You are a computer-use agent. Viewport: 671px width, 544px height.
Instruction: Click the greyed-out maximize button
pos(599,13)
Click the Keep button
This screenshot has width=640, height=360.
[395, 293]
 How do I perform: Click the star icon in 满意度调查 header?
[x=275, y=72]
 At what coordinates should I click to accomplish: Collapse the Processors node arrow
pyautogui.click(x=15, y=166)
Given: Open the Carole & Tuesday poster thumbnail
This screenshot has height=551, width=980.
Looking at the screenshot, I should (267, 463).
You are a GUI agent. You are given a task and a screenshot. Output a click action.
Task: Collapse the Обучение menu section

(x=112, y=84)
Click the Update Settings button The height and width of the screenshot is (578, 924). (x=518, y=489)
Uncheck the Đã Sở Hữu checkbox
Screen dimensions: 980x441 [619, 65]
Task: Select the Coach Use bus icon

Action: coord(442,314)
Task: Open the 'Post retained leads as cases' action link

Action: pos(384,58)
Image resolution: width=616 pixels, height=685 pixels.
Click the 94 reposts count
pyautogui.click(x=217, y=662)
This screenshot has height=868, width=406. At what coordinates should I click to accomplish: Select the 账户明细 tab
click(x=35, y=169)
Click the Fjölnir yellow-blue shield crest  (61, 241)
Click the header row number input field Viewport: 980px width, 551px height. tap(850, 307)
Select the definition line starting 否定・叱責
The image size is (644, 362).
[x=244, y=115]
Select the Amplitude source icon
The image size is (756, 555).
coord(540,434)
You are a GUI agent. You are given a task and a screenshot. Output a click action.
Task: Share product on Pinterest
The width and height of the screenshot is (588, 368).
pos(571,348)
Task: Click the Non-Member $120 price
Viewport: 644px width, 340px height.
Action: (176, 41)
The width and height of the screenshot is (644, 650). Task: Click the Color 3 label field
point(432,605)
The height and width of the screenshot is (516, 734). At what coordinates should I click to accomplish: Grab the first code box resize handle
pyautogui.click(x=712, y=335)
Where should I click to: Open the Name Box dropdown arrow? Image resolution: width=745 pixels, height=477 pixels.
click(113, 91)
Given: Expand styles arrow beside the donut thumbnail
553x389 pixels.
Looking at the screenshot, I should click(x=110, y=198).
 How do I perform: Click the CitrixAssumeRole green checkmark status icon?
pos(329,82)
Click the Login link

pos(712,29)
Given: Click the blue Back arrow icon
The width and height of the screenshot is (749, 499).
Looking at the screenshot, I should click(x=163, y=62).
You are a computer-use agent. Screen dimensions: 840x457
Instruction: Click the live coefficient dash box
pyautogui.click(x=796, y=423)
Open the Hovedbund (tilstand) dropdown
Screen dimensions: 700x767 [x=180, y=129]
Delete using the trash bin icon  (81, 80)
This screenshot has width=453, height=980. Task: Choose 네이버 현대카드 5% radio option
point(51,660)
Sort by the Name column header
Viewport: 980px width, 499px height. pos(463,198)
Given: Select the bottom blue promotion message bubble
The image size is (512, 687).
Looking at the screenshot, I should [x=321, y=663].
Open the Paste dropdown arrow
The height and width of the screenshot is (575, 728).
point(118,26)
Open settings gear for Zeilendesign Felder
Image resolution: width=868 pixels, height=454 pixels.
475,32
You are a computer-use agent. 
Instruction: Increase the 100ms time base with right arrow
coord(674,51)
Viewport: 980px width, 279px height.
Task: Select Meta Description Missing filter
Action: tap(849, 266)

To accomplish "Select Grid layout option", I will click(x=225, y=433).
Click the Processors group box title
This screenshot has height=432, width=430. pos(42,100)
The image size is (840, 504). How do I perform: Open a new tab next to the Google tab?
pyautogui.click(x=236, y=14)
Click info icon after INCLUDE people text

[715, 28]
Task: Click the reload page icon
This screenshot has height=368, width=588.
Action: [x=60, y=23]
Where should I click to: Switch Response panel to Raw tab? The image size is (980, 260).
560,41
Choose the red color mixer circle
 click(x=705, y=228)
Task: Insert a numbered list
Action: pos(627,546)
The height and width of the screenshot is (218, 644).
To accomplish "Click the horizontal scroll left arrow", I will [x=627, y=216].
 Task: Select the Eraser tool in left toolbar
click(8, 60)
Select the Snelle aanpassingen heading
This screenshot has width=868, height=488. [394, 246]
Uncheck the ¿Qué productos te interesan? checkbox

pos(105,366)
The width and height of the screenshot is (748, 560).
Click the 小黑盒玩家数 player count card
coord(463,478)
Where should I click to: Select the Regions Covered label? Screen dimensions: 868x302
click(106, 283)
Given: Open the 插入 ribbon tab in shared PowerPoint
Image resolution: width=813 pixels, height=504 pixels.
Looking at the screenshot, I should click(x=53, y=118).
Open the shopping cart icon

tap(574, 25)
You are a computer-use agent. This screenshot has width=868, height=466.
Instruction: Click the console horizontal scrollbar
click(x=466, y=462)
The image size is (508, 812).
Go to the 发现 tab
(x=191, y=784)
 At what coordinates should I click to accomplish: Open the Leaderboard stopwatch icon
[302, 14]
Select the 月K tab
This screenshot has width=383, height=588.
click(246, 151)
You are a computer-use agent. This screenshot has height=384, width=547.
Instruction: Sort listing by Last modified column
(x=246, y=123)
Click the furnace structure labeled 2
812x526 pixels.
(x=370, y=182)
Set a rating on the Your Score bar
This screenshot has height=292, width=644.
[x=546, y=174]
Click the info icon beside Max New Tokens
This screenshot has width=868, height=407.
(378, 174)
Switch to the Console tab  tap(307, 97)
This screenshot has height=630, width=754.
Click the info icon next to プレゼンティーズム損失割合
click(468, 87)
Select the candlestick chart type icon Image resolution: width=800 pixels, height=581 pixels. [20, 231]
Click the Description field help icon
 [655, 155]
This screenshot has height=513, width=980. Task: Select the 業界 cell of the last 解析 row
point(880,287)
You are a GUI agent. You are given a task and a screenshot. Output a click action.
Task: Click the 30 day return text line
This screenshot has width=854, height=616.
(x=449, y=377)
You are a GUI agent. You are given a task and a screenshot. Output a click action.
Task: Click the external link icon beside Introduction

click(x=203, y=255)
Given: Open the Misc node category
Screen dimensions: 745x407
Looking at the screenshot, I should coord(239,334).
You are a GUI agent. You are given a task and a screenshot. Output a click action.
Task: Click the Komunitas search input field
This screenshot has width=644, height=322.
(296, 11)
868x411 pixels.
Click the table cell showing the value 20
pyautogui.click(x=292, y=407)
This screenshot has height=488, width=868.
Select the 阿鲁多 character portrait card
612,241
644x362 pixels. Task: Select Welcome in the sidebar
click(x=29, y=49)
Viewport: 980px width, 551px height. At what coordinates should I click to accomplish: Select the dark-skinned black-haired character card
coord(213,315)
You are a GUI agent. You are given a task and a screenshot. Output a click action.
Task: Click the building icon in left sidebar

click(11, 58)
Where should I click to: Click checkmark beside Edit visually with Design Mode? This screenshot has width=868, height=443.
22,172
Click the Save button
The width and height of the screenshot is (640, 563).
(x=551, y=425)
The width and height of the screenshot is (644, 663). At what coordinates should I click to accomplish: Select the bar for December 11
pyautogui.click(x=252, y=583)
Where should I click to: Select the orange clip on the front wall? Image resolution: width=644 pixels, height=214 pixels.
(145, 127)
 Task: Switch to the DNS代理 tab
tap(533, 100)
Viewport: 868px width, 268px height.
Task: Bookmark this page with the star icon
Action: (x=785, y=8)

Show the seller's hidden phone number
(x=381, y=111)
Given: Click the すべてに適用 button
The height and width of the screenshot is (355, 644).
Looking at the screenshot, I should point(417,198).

REQUIRED ACTION: In the data above, retype exactly and only the lines between the one holding "At what coordinates should I click to accomplish: Collapse" and the one holding "Given: Click the blue Back arrow icon", inclusive.

ANSWER FOR THE TASK:
 At what coordinates should I click to accomplish: Collapse the Processors node arrow
pyautogui.click(x=15, y=166)
Given: Open the Carole & Tuesday poster thumbnail
This screenshot has height=551, width=980.
Looking at the screenshot, I should (267, 463).
You are a GUI agent. You are given a task and a screenshot. Output a click action.
Task: Collapse the Обучение menu section

(x=112, y=84)
Click the Update Settings button The height and width of the screenshot is (578, 924). (x=518, y=489)
Uncheck the Đã Sở Hữu checkbox
Screen dimensions: 980x441 [619, 65]
Task: Select the Coach Use bus icon

Action: coord(442,314)
Task: Open the 'Post retained leads as cases' action link

Action: pos(384,58)
Image resolution: width=616 pixels, height=685 pixels.
Click the 94 reposts count
pyautogui.click(x=217, y=662)
This screenshot has height=868, width=406. At what coordinates should I click to accomplish: Select the 账户明细 tab
click(x=35, y=169)
Click the Fjölnir yellow-blue shield crest  (61, 241)
Click the header row number input field Viewport: 980px width, 551px height. tap(850, 307)
Select the definition line starting 否定・叱責
The image size is (644, 362).
[x=244, y=115]
Select the Amplitude source icon
The image size is (756, 555).
coord(540,434)
You are a GUI agent. You are given a task and a screenshot. Output a click action.
Task: Share product on Pinterest
The width and height of the screenshot is (588, 368).
pos(571,348)
Task: Click the Non-Member $120 price
Viewport: 644px width, 340px height.
Action: (176, 41)
The width and height of the screenshot is (644, 650). Task: Click the Color 3 label field
point(432,605)
The height and width of the screenshot is (516, 734). At what coordinates should I click to accomplish: Grab the first code box resize handle
pyautogui.click(x=712, y=335)
Where should I click to: Open the Name Box dropdown arrow? Image resolution: width=745 pixels, height=477 pixels.
click(113, 91)
Given: Expand styles arrow beside the donut thumbnail
553x389 pixels.
Looking at the screenshot, I should click(x=110, y=198).
 How do I perform: Click the CitrixAssumeRole green checkmark status icon?
pos(329,82)
Click the Login link

pos(712,29)
Given: Click the blue Back arrow icon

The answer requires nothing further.